This is the mail archive of the
mailing list for the glibc project.
Re: A per-user or per-application ld.so.cache?
- From: Florian Weimer <fweimer at redhat dot com>
- To: Ben Woodard <woodard at redhat dot com>, "Carlos O'Donell" <carlos at redhat dot com>
- Cc: libc-alpha at sourceware dot org
- Date: Tue, 9 Feb 2016 08:18:05 +0100
- Subject: Re: A per-user or per-application ld.so.cache?
- Authentication-results: sourceware.org; auth=none
- References: <56B8E105 dot 8030906 at redhat dot com> <56B8E810 dot 1040609 at redhat dot com> <56B8F860 dot 6060707 at redhat dot com> <6C935651-66F1-411B-AAC7-59B8E4383EC4 at redhat dot com>
On 02/08/2016 11:29 PM, Ben Woodard wrote:
> I just talked to one of the developers to get a good sense of the current problem.
> The sum of the on-disk file ELF files including debuginfo for one app that we looked at is around 3GB but when we just look at the text in all the ELF files it is 100-200MB depending on architecture spread across about 1400 DSOs.
This means that copying the text files together into a single file would
> Except for the fact that the process is starting on literally thousands of nodes simultaneously and its libraries are scattered around about 15 non-system project directories. This leads to a phenomenal number of NFS operations as the compute nodes search through 20 or so directories for all their components. That brings even very powerful NFS servers to their knees.
Okay, this is the critical bit which was missing so far. I think Linux
has pretty good caching for lookup failures, so the whole performance
issue was a bit puzzling. If the whole thing runs on many nodes against
storage which lacks such caching, then I can see that this could turn
into a problem.
The main question is: Will the storage be able to cope with millions of
file opens if they magically pick the right file name (avoiding ENOENT)?
If not, the only viable optimization seems to be the single file approach.

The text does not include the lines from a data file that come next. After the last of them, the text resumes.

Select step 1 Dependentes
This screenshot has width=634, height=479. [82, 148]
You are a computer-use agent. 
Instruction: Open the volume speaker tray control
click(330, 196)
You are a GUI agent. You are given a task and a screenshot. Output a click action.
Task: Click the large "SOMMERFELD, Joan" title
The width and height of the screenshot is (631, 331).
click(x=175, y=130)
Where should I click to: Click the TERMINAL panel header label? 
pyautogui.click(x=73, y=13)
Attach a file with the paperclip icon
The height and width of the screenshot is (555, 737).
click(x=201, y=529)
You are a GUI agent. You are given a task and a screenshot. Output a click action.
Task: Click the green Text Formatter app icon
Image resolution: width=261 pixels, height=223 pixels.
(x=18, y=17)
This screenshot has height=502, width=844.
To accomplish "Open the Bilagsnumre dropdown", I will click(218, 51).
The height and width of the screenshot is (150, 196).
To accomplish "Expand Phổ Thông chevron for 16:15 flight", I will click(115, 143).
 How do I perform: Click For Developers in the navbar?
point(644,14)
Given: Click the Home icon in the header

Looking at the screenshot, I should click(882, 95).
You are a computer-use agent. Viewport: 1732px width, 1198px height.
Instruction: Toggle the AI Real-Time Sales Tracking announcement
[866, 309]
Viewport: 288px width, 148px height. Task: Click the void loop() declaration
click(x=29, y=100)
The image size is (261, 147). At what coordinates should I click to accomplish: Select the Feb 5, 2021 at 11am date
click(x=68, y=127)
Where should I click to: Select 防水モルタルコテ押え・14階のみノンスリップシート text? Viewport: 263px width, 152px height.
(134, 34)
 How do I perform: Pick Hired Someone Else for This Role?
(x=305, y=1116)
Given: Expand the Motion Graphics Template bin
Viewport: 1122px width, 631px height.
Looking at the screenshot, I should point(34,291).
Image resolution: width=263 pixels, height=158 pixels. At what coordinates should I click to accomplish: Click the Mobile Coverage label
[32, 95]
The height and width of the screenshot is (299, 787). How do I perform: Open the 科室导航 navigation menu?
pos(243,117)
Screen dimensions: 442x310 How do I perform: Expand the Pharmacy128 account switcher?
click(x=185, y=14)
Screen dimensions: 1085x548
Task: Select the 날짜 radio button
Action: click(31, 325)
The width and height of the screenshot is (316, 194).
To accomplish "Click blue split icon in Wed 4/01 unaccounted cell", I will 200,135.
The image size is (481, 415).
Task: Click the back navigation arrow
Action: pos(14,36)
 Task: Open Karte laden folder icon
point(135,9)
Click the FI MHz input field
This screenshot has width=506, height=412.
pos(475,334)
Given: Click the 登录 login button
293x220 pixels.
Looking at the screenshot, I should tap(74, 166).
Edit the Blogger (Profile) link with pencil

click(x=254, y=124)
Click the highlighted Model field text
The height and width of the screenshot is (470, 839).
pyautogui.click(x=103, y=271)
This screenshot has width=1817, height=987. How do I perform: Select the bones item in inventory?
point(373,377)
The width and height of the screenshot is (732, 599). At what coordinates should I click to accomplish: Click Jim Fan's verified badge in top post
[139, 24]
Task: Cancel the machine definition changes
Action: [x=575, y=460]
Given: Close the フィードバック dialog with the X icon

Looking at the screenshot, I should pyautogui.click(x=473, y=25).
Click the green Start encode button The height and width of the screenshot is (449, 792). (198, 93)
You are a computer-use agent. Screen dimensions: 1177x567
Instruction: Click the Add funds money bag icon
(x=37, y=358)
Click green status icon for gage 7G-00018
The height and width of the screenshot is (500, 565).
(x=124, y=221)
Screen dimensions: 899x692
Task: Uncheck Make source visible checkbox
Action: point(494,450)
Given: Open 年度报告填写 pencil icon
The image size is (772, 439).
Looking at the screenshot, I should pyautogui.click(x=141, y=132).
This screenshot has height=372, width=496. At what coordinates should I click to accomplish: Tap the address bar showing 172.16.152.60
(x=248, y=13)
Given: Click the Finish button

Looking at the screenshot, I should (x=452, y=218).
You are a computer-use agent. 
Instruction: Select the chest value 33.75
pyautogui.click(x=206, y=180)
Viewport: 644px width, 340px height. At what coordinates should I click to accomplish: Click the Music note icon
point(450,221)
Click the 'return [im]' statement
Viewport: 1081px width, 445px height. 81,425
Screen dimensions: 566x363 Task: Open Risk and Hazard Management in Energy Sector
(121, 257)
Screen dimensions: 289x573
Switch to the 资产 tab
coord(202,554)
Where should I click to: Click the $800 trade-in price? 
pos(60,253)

How will the storage react to parallel read operations on those 15
directories from many nodes?
I'm worried a bit that this turns into a request to tune ld.so to very
peculiar storage stack behavior.
Depending on what they do with Python, the Python module importer will
still cause a phenomenal amount of ENOENT traffic, and there is nothing
we can do about that because it's not related to dlopen.